I really don’t like to use “obsolete” as a verb, but it emphasizes a point. Thus, we have an interesting process of trial and error, of push and pull and the definition of obsolete assumes an additional meaning: “What can be replaced by something better, more functional, safer, or less expensive.” Industry itself can render the very product it manufactures obsolete by building or making something better. Little wonder then, that it does not want to repair and maintain what it deems obsolete, particularly if in the meantime the old equipment no longer meets newer currently effective safety and manufacturing standards and, as a result, becomes a potential legal liability to an industry targeted with lawsuits because of its deep pocket. Of course, there are financial incentives for industry to build and sell new things. Without financial successes it could not survive the occasional failures.

Patents on medications and their expiration introduce another consideration. A drug that becomes less expensive when the patent expires (due to the new availablility of generic formulations) will become obsolete only when a newer drug has well-defined advantages over the old, advantages that compensate for the often much higher price. Here the marketplace erects stiff challenges to the manufacturer, and our patients benefit when a new drug succeeds in rendering an older one obsolete. Finally, standard-setting agencies or authorities can render something obsolete by definition through the wording of their standards or, alternatively, refuse to obsolete what a user or a group of users want to discard. When a standard-setting agency declares something to be obsolete, administrators have little choice but to concur (because the medical-legal ramifications of not doing so are totally unacceptable). But, when administrators in central control refuse to replace what workers in the trenches (i.e. anesthesiologists) consider obsolete, difficult conflicts arise. Clinicians must not be expected to tolerate obsolescence when safety and quality of care are at stake. In either case, clinicians are challenged to explain how important they deem the new features of a new drug or a device; they must decide whether the new features are important enough to obsolete an older drug or device.

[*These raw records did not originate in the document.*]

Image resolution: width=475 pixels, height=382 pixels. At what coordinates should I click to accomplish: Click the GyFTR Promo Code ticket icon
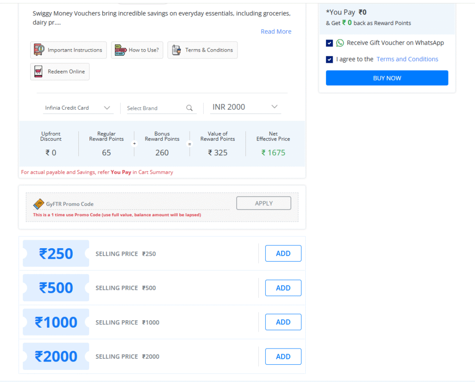pyautogui.click(x=39, y=204)
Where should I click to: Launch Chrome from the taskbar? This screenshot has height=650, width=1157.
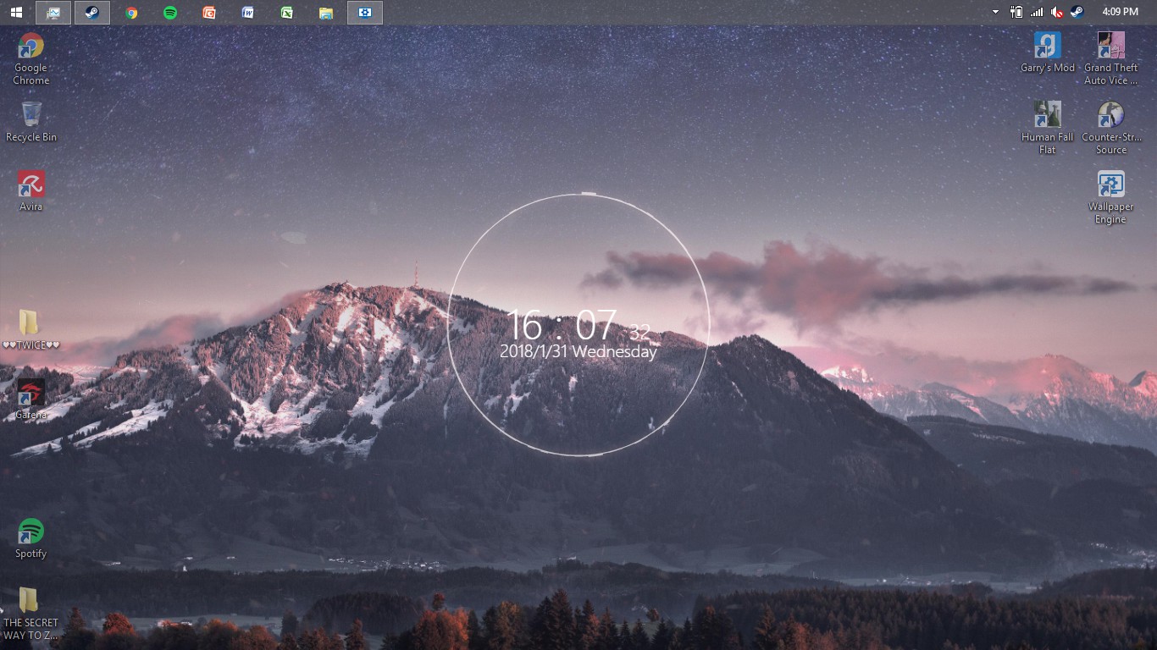131,12
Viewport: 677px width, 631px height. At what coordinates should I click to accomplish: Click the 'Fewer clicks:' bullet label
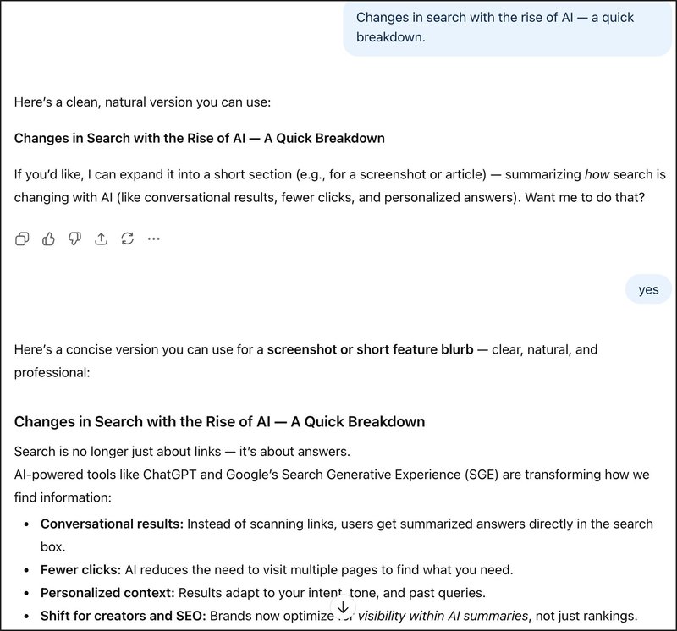(x=80, y=569)

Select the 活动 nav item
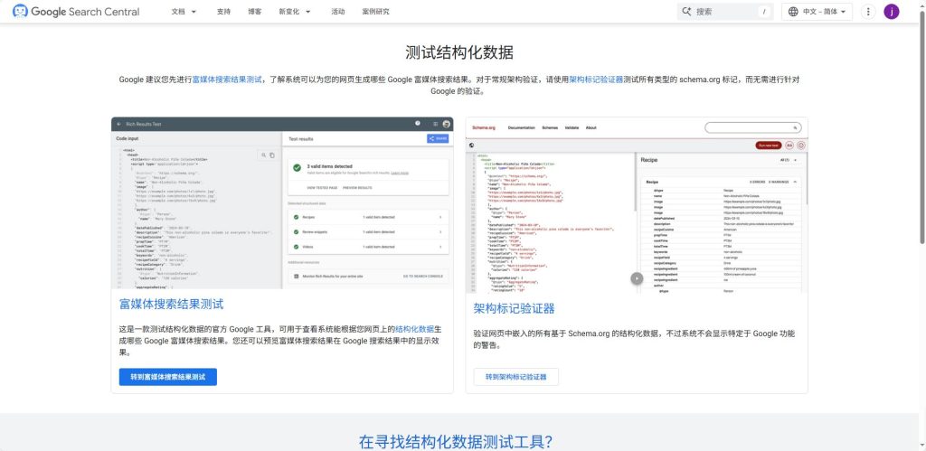click(338, 12)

Usually no one can show with scientific rigor that this or that old feature affected the fate of patients in a measurable way. Here experts need to speak up. What a prominent expert in ergonomics recently testified still rings in my ears. Regarding a piece of equipment that was involved in a single bad outcome, he said: “Our knowledge of design and our experience with human failures is such that the manufacturer should have known that this particular arrangement makes possible the very type of error observed in this fatality.” He had no statistical evidence for the implication that the design was faulty; instead he based his statement on the body of knowledge represented by his scientific discipline within medicine. Anesthesiologists base their work on a body of knowledge and they must convey to the manufacturers, to standard-setting authorities, and to administrators their worries and expectations. Clinicians and manufacturers must identify and enumerate the types of failures a drug, a disposable item, an instrument, or whatever can facilitate or, at least, fail to prevent. All must strive to support the primary clinical mission, namely to care for patients compassionately, safely, efficiently, and thriftily. Neither anesthesiologists nor industry dares to halt or slow the progress that has done away with ether, has reduced the use of halothane, has introduced propofol, has changed the features of anesthesia equipment and monitors and will continue to enhance clinical practice. It will be up to all to obsolete what does not fulfill the highest expectations anesthesiologists have for the tools of their profession.

Dr.Gravenstein is Graduate Research Professor, Department of Anesthesiology, University of Florida at Gainesville.